Kamis, 26 April 2018

Hatimu Meleleh Dengan Kelembutan

Pagi ini sangat cerah, terlihat ada sekelompok warga Kampung Perkakas yang sedang duduk-duduk di halaman rumah Papak si Kapak. Mereka sedang asyik berbincang bersama untuk persiapan perjalanan mereka ke Kota Bangunan.

“Besok kita berangkat setelah shalat Subuh ya, Teman-teman. Sepertinya perjalan akan memakan waktu yang cukup lama.” Gergaji mengakhiri perbincangan pagi itu.

Setelah dirasa cukup persiapannya, Gergaji, Palu dan Nyala Api pulang ke rumahnya masing-masing. Mereka akan berbenah barang-barang untuk esok hari keberangkatan.

***
Keesokan harinya, pagi-pagi sekali keempat sahabat itu telah bersiap-siap dan berkumpul di rumah Kapak.

“Mumpung masih pagi, ayo kita berangkat teman-teman!” Gergaji berdiri dan menggendong ranselnya untuk bekal perjalanan ke kota Bangunan.

“Ayo, kita berdoa bersama-sama agar perjalanan ini diberkahi.” Nyala Api mengangkat kedua tangannya yang diikuti oleh ketiga temannya.

“Aamiin …”

Setelah dirasa cukup, mereka segera pergi meninggalkan Kampung Perkakas menuju Kota Bangunan. Perjalanan kali ini untuk menyelesaikan misi membuat gedung bertingkat di sana.

Perjalanan yang sangat panjang, tetapi mereka bersemangat karena mereka mempunyai harapan untuk membangun di kota sana. Tak kenal lelah, mereka berjalan dari satu kampung ke kampung yang lain.

Hingga di suatu tempat dalam perjalanan tersebut,  mereka mereka harus berhenti karena perjalanan mereka terhadang oleh sepotong besi baja yang tergeletak di tengah-tengah jalan. Mereka berusaha menyingkirkan baja tersebut dengan kekuatan mereka masing-masing

“Sini aku bisa menyingkirkannya,” kata Kapak. Pukulan-demi pukulan dihentakkan sangat keras sekali oleh Kapak. Pukulannya menghantam baja yang kuat dan keras itu. Tetapi tiap pukulanya hanya membuat diri Kapak itu semakin tumpul, sehingga ia berhenti kelelahan.

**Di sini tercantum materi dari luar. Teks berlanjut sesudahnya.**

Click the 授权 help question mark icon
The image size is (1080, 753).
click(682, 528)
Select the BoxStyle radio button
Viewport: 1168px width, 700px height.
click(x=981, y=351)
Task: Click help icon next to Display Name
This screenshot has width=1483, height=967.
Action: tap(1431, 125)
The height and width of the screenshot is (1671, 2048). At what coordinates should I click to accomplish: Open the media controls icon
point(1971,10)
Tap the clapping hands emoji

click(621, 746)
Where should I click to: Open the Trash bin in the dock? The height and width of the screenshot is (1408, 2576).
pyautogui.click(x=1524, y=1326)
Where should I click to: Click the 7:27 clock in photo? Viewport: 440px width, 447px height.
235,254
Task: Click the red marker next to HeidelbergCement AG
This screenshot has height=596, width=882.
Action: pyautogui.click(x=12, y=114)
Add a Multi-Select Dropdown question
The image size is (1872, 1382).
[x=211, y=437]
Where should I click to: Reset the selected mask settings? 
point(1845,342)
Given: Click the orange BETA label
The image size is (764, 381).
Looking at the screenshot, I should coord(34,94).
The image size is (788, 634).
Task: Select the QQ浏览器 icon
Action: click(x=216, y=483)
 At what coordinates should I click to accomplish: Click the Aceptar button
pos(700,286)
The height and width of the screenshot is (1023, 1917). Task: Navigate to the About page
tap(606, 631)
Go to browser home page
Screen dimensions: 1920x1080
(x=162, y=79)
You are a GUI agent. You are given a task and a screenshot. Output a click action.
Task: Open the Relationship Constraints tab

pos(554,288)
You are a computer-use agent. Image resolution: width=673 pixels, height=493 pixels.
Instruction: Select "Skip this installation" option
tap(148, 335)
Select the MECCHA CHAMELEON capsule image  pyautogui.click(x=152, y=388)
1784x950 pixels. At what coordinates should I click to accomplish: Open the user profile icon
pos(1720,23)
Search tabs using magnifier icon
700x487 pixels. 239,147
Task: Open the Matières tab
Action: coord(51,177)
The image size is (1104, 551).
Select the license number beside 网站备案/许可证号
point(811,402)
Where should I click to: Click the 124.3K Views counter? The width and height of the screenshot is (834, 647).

Giliran Gergaji yang maju untuk menaklukan baja itu. “Aku bisa melakukannya,” katanya dengan percaya diri. Dengan gigi-giginya yang tajam, Gergaji itu mulai menggergaji baja tersebut tanpa perasaan. Tetapi alangkah kaget dan kecewanya, bajanya tetap tak bergeming! Justru gigi-giginya yang kini menjadi tumpul dan bahkan beberapa ada yang rontok.

Melihat itu semua, Palu menertawakan kedua temannya yang tidak berhasil mengusir baja dari jalan tersebut. “Hahaha… Biar aku tunjukkan caranya. Baja ini dalam sekejap akan luluh lantak.” Ia dengan kuat memukulkan dirinya ke baja itu. Ternyata baru saja ia memukul,  dirinya malah terpental jauh dan baja itu pun tak berubah.

”Boleh aku coba?” akhirnya Nyala api mengeluarkan suaranya juga. Dari tadi ia hanya memperhatikan ulah ketiga temannya yang menurut dia teramat brutal.

Dengan lemah lembut, Nyala Api melingkarkan diri, memeluk dan mendekapnya erat-erat tidak membiarkan baja itu lepas darinya. Dalam beberapa menit, baja yang keras itupun akhirnya meleleh dan mencair.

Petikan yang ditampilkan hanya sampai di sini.